Dossier : IMM-4127-15

Référence : 2016 CF 373

Ottawa (Ontario), le 1er avril 2016

En présence de monsieur le juge LeBlanc

ENTRE :

SALIU DEEN BAH

ALIAS ATTOUMANI BAROUFOUDINE

demandeur

et

LE MINISTRE DE LA CITOYENNETÉ ET DE L'IMMIGRATION

défendeur

ORDONNANCE ET MOTIFS

[1]               Le demandeur est entré au Canada, en provenance de la Grande-Bretagne, le 27 août 2015.  Il disait vouloir visiter le Canada pour une période de 14 jours et il était muni d’un passeport français émis au nom de Baroufoudine Attoumani, né le 6 septembre 1981.  Confronté au fait qu’il recevait des messages textes destinés à un certain Saliou Bah et qu’il ne paraissait pas avoir l’âge indiqué sur le passeport, le demandeur a continué à prétendre que ledit passeport était bien le sien.  Comme, au surplus, il ne connaissait rien sur son pays d’origine, l’île de Mayotte, un département français outre-mer situé dans l’océan indien, une mesure d’exclusion a été émise sur le champ par un agent d’application de la Loi sur l’immigration et la protection des réfugiés, LC 2001, ch 27 (la Loi) au motif que le demandeur n’avait pas établi son identité de façon satisfaisante.  Estimant que le demandeur présentait un risque de fuite, il a été mis en détention.

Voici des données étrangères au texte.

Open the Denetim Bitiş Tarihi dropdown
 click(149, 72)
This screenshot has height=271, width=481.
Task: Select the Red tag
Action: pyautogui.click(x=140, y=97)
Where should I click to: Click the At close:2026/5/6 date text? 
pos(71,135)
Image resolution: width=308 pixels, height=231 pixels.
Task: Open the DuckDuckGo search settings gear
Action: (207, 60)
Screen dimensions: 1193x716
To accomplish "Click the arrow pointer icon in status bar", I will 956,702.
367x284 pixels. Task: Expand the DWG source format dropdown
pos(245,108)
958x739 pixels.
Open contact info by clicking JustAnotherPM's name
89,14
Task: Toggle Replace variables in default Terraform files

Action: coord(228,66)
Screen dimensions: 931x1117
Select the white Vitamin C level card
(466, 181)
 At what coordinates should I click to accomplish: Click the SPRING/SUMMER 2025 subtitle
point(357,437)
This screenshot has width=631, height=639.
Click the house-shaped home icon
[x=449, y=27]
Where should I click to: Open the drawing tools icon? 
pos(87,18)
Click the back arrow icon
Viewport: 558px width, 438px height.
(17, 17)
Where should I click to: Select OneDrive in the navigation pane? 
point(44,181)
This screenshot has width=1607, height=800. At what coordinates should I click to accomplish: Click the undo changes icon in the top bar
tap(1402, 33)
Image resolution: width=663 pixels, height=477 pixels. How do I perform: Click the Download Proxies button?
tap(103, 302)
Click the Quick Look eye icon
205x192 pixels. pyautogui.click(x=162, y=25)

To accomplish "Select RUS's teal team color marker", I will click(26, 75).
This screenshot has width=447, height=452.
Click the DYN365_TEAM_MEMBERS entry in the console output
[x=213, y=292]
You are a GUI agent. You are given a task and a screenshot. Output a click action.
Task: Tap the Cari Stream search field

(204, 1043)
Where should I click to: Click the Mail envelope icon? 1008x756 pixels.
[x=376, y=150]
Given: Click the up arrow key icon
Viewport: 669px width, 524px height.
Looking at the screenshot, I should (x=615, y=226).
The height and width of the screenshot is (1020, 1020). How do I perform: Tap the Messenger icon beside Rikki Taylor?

[2]               Le 31 août 2015, lors d’un contrôle de détention, le demandeur a allégué qu’il se nommait effectivement Saliou Bah, qu’il était de nationalité Guinéenne, et non française, et qu’il était né non pas en septembre 1981, mais plutôt le 3 mai 1998, ce qui en ferait un mineur.

[3]               Le demandeur conteste, au moyen de la présente demande de contrôle judiciaire instituée en vertu de l’article 72 de la Loi, la mesure d’expulsion prononcée contre lui au motif que seule la Section de l’immigration pouvait émettre une telle mesure compte tenu qu’il serait âgé de moins de 18 ans.

[4]               Cette prétention ne peut réussir.

[5]               S’il est vrai qu’aux termes de l’article 228 du Règlement sur l’immigration et la protection des réfugiés, DORS/2002-227, une mesure d’expulsion ne peut être prononcée que par la Section de l’immigration lorsque la personne visée est âgée de moins de 18 ans et qu’elle n’est pas accompagnée par un parent ou un adulte qui en est légalement responsable, encore faut-il que les conditions donnant ouverture à l’argument de juridiction soient réunies.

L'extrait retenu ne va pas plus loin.